Na opinião do ministro do Ambiente e da Transição Energética, “ficaram criadas as condições para que isso [demolição] viesse a acontecer, garantindo que o Fundo Ambiental do próximo ano vai pagar os projetos [de arquitetura] de relocalização e de levantamento detalhado de todas essas casas".

Em declarações à Lusa, João Pedro Matos Fernandes adiantou que, no caso das "casas que são legais terá de necessariamente haver uma indemnização, mas para todos os casos legais ou ilegais, quando forem de primeira habitação, tem de ser encontrada uma solução de realojamento” que será financiada pelo Programa 1.º Direito, de Apoio ao Acesso à Habitação.

Segundo o ministro, "ficou também absolutamente claro" que relativamente aos apoios de praia e aos restaurantes que têm licenças, só quando estas terminarem, seja daqui a um ano seja daqui a dez, estes serão relocalizados.

Matos Fernandes garantiu ainda que o ministério vai apresentar uma proposta no sentido de rever a proibição de construção em zonas urbanas consolidadas prevista no novo Plano da Orla Costeira entre Caminha e Espinho, que era uma das principais preocupações dos autarcas.

"Com o compromisso de que todos sabemos que existe risco de galgamento, o Ministério do Ambiente vai fazer uma proposta no sentido de puderem ser colmatados esses mesmos vazios urbanos dada a promessa das autarquias de que os planos diretores municipais criarão “regras específicas para esses mesmos territórios”, caso ainda não as tenham definido.

Segundo o governante, em causa estão cerca de 10 a 15 pequenos lotes, todos eles inseridos em malhas urbanas consolidadas, nos municípios do Porto, Espinho, Póvoa de Varzim e de Vila Praia de Âncora que "não faz qualquer sentido que elas se degradem urbanisticamente em função de um plano que pretende, sobretudo, duas coisas, proteger e prevenir o risco e valorizar o uso do litoral".

Matos Fernandes desvalorizou também a polémica em torno do novo POC, sublinhando que é "normal que os autarcas venham a público dizer o pensam".

O ministro do Ambiente e da Transição Energética acrescentou estar muito satisfeito com a "abertura que as autarquias têm para perceber bem aquilo que são as intenções do POC, sublinhando que "houve consenso com todas elas".

Plano da Orla Costeira tem de ser feito “passo a passo”
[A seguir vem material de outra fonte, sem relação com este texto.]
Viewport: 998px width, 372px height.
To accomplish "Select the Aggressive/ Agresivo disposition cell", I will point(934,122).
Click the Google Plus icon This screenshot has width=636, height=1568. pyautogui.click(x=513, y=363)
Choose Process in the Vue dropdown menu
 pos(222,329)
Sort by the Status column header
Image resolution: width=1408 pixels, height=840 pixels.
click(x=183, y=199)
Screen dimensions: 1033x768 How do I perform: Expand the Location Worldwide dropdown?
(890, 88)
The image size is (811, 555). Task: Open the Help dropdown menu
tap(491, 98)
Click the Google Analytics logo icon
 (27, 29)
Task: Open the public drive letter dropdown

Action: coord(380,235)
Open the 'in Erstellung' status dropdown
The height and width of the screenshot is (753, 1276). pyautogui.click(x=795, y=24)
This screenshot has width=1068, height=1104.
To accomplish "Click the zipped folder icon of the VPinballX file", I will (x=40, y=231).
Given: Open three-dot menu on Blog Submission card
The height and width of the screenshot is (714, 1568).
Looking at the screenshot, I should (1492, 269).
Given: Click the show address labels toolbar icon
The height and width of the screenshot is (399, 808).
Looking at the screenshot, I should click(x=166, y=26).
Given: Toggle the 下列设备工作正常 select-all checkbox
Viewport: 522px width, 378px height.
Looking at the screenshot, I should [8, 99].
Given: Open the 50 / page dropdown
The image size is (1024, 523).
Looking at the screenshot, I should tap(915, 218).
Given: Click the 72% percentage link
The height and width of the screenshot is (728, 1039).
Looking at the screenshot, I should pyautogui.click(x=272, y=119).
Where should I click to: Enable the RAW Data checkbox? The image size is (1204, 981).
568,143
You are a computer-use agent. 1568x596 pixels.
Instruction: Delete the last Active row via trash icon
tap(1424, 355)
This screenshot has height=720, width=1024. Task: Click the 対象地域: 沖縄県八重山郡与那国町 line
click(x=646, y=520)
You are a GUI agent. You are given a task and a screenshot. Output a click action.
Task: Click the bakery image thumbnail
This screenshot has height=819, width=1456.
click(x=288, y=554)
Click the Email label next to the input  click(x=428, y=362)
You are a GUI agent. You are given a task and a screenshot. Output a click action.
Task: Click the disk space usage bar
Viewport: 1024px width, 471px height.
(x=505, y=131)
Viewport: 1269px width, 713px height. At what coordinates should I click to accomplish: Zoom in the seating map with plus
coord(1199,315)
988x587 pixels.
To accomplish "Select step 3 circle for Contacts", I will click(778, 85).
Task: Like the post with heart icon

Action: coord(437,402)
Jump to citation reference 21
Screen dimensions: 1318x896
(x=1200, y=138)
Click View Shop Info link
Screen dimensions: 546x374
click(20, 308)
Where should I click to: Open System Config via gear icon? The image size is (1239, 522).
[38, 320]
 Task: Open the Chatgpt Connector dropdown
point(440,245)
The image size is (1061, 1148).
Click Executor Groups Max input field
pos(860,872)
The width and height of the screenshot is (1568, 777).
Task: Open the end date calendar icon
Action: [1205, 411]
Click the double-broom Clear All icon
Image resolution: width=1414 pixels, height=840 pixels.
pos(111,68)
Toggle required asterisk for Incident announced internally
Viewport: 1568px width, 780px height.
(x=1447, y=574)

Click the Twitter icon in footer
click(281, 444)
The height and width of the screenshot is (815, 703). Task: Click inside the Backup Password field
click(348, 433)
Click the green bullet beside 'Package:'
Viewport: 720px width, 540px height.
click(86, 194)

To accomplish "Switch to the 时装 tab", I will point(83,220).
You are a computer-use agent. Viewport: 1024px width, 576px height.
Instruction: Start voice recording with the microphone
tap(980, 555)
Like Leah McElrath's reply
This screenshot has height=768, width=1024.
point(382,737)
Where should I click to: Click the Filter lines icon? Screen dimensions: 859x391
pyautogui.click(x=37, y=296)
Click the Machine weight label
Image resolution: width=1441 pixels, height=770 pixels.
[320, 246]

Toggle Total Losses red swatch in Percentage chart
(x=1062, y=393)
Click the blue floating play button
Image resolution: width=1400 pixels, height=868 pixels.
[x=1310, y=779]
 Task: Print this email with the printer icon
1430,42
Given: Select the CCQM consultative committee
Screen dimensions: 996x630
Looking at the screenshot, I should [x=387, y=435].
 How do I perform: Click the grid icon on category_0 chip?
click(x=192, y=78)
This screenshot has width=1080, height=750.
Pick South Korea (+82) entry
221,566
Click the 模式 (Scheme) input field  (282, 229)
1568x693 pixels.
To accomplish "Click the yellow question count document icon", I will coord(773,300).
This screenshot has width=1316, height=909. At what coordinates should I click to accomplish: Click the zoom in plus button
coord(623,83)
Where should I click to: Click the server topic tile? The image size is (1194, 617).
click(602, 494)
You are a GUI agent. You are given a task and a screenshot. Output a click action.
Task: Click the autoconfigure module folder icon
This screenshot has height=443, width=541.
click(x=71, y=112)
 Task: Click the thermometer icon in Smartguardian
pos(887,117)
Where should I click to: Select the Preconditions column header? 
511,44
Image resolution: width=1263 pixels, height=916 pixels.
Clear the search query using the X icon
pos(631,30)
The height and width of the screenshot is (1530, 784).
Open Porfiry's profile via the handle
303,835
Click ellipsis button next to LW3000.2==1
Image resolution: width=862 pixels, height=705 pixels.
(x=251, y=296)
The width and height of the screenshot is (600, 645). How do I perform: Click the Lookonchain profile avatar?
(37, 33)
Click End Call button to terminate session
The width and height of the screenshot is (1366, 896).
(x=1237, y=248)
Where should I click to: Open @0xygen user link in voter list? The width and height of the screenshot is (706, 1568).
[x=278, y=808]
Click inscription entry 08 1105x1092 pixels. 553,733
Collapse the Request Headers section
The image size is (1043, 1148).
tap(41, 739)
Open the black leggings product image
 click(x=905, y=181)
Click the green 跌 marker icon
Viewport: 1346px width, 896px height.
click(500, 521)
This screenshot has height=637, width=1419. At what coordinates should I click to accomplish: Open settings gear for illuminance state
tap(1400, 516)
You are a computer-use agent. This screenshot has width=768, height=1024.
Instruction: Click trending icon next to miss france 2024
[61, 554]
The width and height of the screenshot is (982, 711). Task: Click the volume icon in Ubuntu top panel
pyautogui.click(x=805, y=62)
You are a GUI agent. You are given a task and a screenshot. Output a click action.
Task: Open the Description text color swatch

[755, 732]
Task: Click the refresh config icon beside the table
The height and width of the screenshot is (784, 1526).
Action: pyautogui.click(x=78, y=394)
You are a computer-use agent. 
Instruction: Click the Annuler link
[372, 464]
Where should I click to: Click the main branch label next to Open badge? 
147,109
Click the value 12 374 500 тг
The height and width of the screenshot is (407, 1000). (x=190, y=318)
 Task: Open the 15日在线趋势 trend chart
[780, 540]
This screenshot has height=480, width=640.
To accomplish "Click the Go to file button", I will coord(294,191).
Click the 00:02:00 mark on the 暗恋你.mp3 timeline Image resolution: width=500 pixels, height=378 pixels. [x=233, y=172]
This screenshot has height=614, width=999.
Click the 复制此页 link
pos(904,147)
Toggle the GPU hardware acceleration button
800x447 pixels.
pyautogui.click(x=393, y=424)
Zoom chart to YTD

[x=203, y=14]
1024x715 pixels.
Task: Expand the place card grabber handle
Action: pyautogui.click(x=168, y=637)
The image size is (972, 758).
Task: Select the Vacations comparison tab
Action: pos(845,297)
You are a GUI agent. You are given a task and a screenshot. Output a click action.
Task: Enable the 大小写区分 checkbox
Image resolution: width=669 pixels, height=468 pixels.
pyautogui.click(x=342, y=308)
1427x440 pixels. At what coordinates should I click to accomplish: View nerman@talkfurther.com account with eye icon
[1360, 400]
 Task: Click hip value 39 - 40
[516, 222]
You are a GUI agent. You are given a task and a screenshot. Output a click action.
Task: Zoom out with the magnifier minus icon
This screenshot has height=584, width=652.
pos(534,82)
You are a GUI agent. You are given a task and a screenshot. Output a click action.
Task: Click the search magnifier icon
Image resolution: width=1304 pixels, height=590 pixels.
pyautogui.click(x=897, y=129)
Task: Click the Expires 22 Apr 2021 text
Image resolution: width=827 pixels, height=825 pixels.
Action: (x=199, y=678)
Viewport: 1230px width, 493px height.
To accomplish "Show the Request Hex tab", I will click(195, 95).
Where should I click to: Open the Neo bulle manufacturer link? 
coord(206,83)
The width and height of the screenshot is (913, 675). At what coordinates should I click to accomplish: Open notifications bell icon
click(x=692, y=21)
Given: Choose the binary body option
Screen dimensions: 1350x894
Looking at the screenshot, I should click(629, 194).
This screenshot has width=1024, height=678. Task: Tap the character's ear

"É uma caminhada que temos de fazer, passo a passo, agindo de imediato em situações que não podem esperar, que não existem em Vila do Conde, mas trabalhando em alternativas para os restantes casos, sempre com uma postura de responsabilidade", disse a presidente da Câmara Municipal de Vila do Conde.

Elisa Ferraz transmitiu esta ideia no final da reunião de hoje, em Lisboa, com o ministro do Ambiente e da Transição Energética e na qual estiveram outros autarcas das áreas abrangidas por este POC, vincando que foi um encontro "onde houve muita abertura".

A presidente da câmara vila-condense sublinhou que "não se pode fugir ao problema da erosão costeira e do avanço do oceano", considerando esta uma “questão grave, que tem de ser trabalhada por todos, mas sem imediatismos".

"Não se pode pensar que é tudo para amanhã. Há um tempo diferente, para situações diferentes. Temos de o fazer com reflexão, sensibilidade, e tratando caso a caso", completou Elisa Ferraz, eleita por um movimento de independentes.

Sobre as situações específicas do seu concelho, a autarca revelou que foram "debatidas com o ministro, havendo recetividade para se fazer um trabalho em conjunto".

"Sobre o restaurante Caximar vincámos a nossa posição sobre a importância histórica do edifício e quanto ao bar em Azurara lembrámos que foi licenciado, em janeiro, por todas as entidades. Estão ambos sobre a areia, é certo, mas temos de encontrar alternativas e entendimentos", considerou a presidente do município do distrito do Porto.

Saudando a disponibilidade do Ministério do Ambiente em realizar mais reuniões sobre este assunto, Elisa Ferraz afirmou que "não se pode minimizar o problema da erosão costeira ou dizer que o POC não existe".

O novo Plano da Orla Costeira Caminha-Espinho teve o parecer favorável condicionado de sete autarquias e várias instituições públicas e desfavorável das câmaras do Porto e de Espinho.